**Excerpt to read**:
[start]

All failures are logged as 1 of 4 “fetch failed” cause variants:

{ cause: { errno: -110, code: 'ETIMEDOUT', syscall: 'write' } } (163)
UND_ERR_SOCKET (152)
{ cause: { name: 'ConnectTimeoutError', code: 'UND_ERR_CONNECT_TIMEOUT', message: 'Connect Timeout Error' } } (16)
{ cause: { errno: -32, code: 'EPIPE', syscall: 'write' } } (7)

The UND_ERR_SOCKET causes are of the general form

{
  cause: {
    name: 'SocketError',
    code: 'UND_ERR_SOCKET',
    socket: {
      localAddress: 'NNN.NNN.NN.N',
      localPort: NNNNN,
      remoteAddress: undefined,
      remotePort: undefined,
      remoteFamily: undefined,
      timeout: undefined,
      bytesWritten: 580,
      bytesRead: 1915
    }
  }
}

Sometimes the remote address and remote port is filled out, sometimes not.

Sadly, we cannot pinpoint where the exact errors occur, since our logs do not store the stack trace of cause. Finding out through code inspection did not turn up anything — the usage of processResponse is a bit opaque.

`ETIMEDOUT` and `EPIPE`

All samples of the ETIMEDOUT and EPIPE cause we examined show < 15ms between the FETCHING… log and the ERROR log, and these calls are not registered in the remote API access log. We see the FETCHING… log, but never the RESPONSE_RECEIVED log in these cases (see below).

In all samples we examined, the error occurs in the first call to fetch in the invocation. We assume these calls never left the Lambda environment, and they might occur on the first call to fetch after spawning a Lambda instance.

This makes us believe these cases are bugs in undici, or in the _AWS Lambda x8664 nodejs20.x OS.

`UND_ERR_CONNECT_TIMEOUT` and `UND_ERR_SOCKET`

The UND_ERR_CONNECT_TIMEOUT and UND_ERR_SOCKET do not follow this pattern. Multiple successful calls of the remote API with fetch are successful before the error occurs. We assume these calls do go out to the remote API.

Yet, such errors rarely occured when we used this code on _AWS Lambda x8664 nodejs16.x with node-fetch@2.6.7 (1 such error in the last 6 months of 2023).

[end]

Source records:
[start]

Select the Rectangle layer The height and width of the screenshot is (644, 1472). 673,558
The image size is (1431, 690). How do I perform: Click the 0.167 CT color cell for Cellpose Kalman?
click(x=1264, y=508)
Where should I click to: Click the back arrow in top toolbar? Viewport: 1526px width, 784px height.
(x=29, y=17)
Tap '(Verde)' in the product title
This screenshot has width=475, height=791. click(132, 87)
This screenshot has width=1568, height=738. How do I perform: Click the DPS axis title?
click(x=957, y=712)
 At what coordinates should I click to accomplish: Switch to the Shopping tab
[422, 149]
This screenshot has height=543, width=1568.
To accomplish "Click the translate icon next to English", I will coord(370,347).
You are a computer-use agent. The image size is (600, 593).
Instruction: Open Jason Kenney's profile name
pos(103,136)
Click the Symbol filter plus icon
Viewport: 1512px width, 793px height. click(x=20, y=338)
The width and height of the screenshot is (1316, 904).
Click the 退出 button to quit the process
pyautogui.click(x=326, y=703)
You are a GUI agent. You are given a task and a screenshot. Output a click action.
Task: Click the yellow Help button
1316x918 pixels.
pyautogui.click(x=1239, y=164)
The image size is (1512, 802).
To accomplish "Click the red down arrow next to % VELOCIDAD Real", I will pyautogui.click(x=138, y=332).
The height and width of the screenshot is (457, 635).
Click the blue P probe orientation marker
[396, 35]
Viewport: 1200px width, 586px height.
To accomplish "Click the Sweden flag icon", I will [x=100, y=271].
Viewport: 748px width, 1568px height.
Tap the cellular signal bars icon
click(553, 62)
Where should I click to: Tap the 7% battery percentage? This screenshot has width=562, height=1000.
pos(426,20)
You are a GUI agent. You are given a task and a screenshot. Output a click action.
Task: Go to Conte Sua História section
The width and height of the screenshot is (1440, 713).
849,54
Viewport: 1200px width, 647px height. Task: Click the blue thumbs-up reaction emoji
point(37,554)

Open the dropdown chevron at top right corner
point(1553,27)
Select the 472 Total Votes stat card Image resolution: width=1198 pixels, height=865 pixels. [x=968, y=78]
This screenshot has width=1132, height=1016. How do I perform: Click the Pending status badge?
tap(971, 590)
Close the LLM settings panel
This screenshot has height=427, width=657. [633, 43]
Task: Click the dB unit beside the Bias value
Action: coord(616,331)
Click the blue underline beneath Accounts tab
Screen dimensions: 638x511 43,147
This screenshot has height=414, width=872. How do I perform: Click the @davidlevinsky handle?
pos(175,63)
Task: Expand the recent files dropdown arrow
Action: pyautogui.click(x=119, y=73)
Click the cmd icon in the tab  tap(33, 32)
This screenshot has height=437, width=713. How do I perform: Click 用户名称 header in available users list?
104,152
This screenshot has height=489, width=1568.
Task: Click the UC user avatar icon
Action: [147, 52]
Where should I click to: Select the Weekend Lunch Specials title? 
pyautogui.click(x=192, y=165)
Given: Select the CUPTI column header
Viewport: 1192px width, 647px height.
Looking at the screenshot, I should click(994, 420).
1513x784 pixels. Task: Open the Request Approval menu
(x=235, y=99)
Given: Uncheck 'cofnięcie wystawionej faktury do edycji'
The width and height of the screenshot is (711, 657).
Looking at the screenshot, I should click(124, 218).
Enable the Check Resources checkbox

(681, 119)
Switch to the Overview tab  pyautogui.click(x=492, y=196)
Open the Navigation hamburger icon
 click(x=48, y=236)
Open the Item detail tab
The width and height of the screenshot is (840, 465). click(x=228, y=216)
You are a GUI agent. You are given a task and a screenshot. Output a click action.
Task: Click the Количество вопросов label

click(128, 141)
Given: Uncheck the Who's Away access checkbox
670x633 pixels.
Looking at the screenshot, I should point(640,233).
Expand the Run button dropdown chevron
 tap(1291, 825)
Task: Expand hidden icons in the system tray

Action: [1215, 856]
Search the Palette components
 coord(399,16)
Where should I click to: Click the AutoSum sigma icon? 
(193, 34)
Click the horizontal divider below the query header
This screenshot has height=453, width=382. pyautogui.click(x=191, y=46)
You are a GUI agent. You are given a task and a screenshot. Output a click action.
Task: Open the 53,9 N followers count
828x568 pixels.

[end]

**Task list**:
**a.** Give each "fetch failed" cause code listed in the excerpt on fetch failures, with the number of times it was logged.
**b.** Check each statement against the excerpt on fetch failures. Answer yes or no, and quote the words that decide it.
(i) The examined ETIMEDOUT and EPIPE samples show under 15 ms between the FETCHING… log and the ERROR log.
(ii) The logs keep the stack trace of the cause.
(iii) UND_ERR_CONNECT_TIMEOUT and UND_ERR_SOCKET errors happen on the first fetch call, before any successful call.
**c.** Continue the excerpt on fetch failures from its last sentence.

**Final answers**:
**a.**
ETIMEDOUT (163)
UND_ERR_SOCKET (152)
UND_ERR_CONNECT_TIMEOUT (16)
EPIPE (7)

**b.**
(i) Yes: "All samples of the ETIMEDOUT and EPIPE cause we examined show < 15ms between the FETCHING… log and the ERROR log"
(ii) No: "our logs do not store the stack trace of cause"
(iii) No: "Multiple successful calls of the remote API with fetch are successful before the error occurs."

**c.**
Code

fetch is used twice in this code base, but all errors spawn from the same use:

  …
  log.info(module, 'get', flowId, 'FETCHING …', { uri })
  const response = await fetch(uri, {
    headers: { accept: 'application/json', authorization }
  })
  log.info(module, 'get', flowId, 'RESPONSE_RECEIVED', { uri, statusCode: response.status })
  …

The log.info code is:

/**
 * @param {NodeModule} callingModule
 * @param {string} functionName
 * @param {UUID} flowId
 * @param {string} phase
 * @param {object} [details]
 */
function info(callingModule, functionName, flowId, phase, details) {
  strictEqual(typeof flowId, 'string')
  try {
    const now = Date.now()
    const message = {
      lambda: staticLambdaData(),
      flowId,
      now,
      level: 'INFO',
      module: callingModule.filename,
      function: functionName,
      phase,
      details: masked(details, [])
    }
    console.log(JSON.stringify(message))
  } catch (ignore) /* istanbul ignore next */ {
    errorLogging(callingModule, functionName, flowId, phase)
  }
}

Note that now in the logged JSON is determined immediately before the call to fetch synchronously.

The try - catch around the call to fetch is several levels higher in the call stack:

…
} catch (err) {
  …
  log.error(module, 'handler', responseFlowId, err)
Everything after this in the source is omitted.